The model’s validity has been established through histological and radiographic characterizations, showing that the mouse brain AVMs closely mimic the characteristics and pathology of human brain AVMs. Pathological hallmarks include the formation of a vascular nidus with complex angioarchitecture and arteriovenous shunting with vessel enlargement and tortuosity, microhemorrhages with associated neuroinflammation, and longitudinal nidal stability, with features of radiographically evident remodeling during the early stages of AVM maturation [18, 34,35,36].
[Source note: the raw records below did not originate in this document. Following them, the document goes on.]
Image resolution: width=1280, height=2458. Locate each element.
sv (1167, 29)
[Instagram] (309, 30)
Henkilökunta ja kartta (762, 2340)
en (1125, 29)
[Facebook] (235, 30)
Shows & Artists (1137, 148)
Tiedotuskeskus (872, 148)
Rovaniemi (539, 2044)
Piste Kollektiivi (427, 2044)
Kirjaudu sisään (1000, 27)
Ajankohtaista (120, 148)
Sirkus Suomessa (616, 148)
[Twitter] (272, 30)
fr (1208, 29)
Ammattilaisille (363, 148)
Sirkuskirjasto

The occurrence of hydrocephalus in mice with large, hemorrhagic brain AVMs is notable. The association between hydrocephalus and brain AVMs is well established and is a common presenting symptom of human pediatric brain AVMs [37]. However, it is seen in less than 1% of adults with AVMs [38, 39]. Hydrocephalus is most often caused by intraventricular hemorrhage, which results in malabsorption-type hydrocephalus [40]. In unruptured brain AVMs, the most common pathogenic mechanisms of hydrocephalus involve mechanical obstruction by the draining vein or AVM nidus or venous congestion [37]. Because all hydrocephalic mice in this study had large nidal brain AVMs with microhemorrhages, malabsorption caused by blockage of the arachnoid granulations could be implicated in the pathogenesis of hydrocephalus, along with mechanical venous or ventricular obstruction.

Limitations

The model’s limitations relate to technical and precision challenges. Although we demonstrated spatial lesion variability in various brain areas, we could not induce uniformly sized lesions in all brain regions. This phenomenon was likely due to the limited solubility of 4-OHT in water, making it difficult to achieve consistent and uniform dosing across all animals. Furthermore, the long-term survival might not accurately reflect the true survival rate of the model due to the small sample size and possible early terminations. Despite these limitations, the minimal rates of early lethality associated with localized Cre induction portend excellent long-term survival rates compared to other mouse models.

Conclusion

We present the first mouse model of HHT with localized induction of brain AVMs through stereotaxic CreER-mediated genetic recombination. The model efficiently produces brain AVMs while bypassing drivers of early morbidity and mortality. The lesions closely resemble human disease pathology, including complex nidus formation with arteriovenous shunts, microhemorrhages, immune cell infiltration, and nidal stability. Notable technical advantages of this model include its easy applicability, versatility, and no need for angiogenic stimulation. The model’s capacity to reliably reproduce brain AVM in various brain regions and its robustness in recapitulating disease progression over time make it a valuable tool to reveal the pathological mechanisms underlying brain AVM formation and develop novel therapeutic strategies with accelerated translation.